Encryption technologies form the cornerstone of many information security technologies. Unfortunately, many security practitioners don't understand encryption well due to the technology's ill-deserved reputation as the unapproachable domain of mathematicians and cryptographers.
In this tip, I hope to provide you with a simple breakdown of how encryption works and the general categories of encryption algorithms. This basic level of knowledge is critical to your successful deployment of secure websites, encrypted electronic mail, laptop data theft protection, virtual private networks and many other security technologies.
What is encryption?
Quite simply, encryption is the process of taking information and transforming it using a mathematical algorithm and an encryption key to make it unreadable to anyone who might come across it inadvertently or illegitimately.
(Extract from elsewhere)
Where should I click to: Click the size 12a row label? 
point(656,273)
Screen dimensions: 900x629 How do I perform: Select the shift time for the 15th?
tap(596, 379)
When an authorized user of the information encounters it, he or she decrypts the information using a similar mathematical algorithm and a key to take the encrypted ciphertext and transform it back into the original plaintext.
In all modern cryptosystems, the secret resides in the keys used to encrypt and decrypt messages. Commonly accepted practice dictates that you use an algorithm that has been publicly disclosed and has withstood the scrutiny of cryptographers and mathematicians. The algorithm should also rely upon the use of a secret key to transform plaintext to ciphertext and vice-versa. It may help to think of encryption keys as the "passwords" to the encrypted information.
Let's consider a very simple example: the Caesar shift cipher. This algorithm, which was actually used by Julius Caesar, involves taking each letter of the message and shifting it by a certain number of places (where the number is the encryption key). For example, if one used the Caesar cipher with a key of three, all of the As in the plaintext would be replaced by Ds in the ciphertext while the Bs would become Es, the Cs would become Fs and so on. Using this approach, you could encrypt the message:
When the intended recipient receives the message, he or she must know that it was encrypted using the Caesar cipher with a key of three. Then the recipient simply reverses the process to decrypt the message, converting Ds to As and so on.
This, of course, is a very simplistic example of an encryption algorithm and it could be broken very easily by the use of cryptanalytic techniques. Modern cryptographic algorithms are much more sophisticated and depend upon advanced mathematics to ensure their security. Fortunately, you don't need to understand how these algorithms work, you merely need to understand the concepts of encryption and decryption and select an algorithm that has been generally accepted by the cryptographic community to protect your information.
Symmetric vs. Asymmetric Cryptography
There are two types of cryptosystems in use today: symmetric and asymmetric cryptography. They differ in the way they use keys to encrypt and decrypt messages. Basically, in a symmetric cryptosytem, the sender and receiver use the same key to encrypt and decrypt the message. The Caesar cipher described above is a good example of this: both the sender and receiver use the key of three when encrypting and decrypting the message. This is easily understood and is a great way to transfer information among very small groups of people. The problem is that it is not scalable if you wish to keep secrets within the group. For example, consider Caesar's situation. If he wanted to send encrypted messages to all of his generals so that they could all receive and decrypt the same message, this system works fine. However, if he wanted to send one general a message that he didn't want other generals to read, the system breaks down: he would have to have separate encryption keys for each general in his army. The table below illustrates how this can quickly become a scalability problem.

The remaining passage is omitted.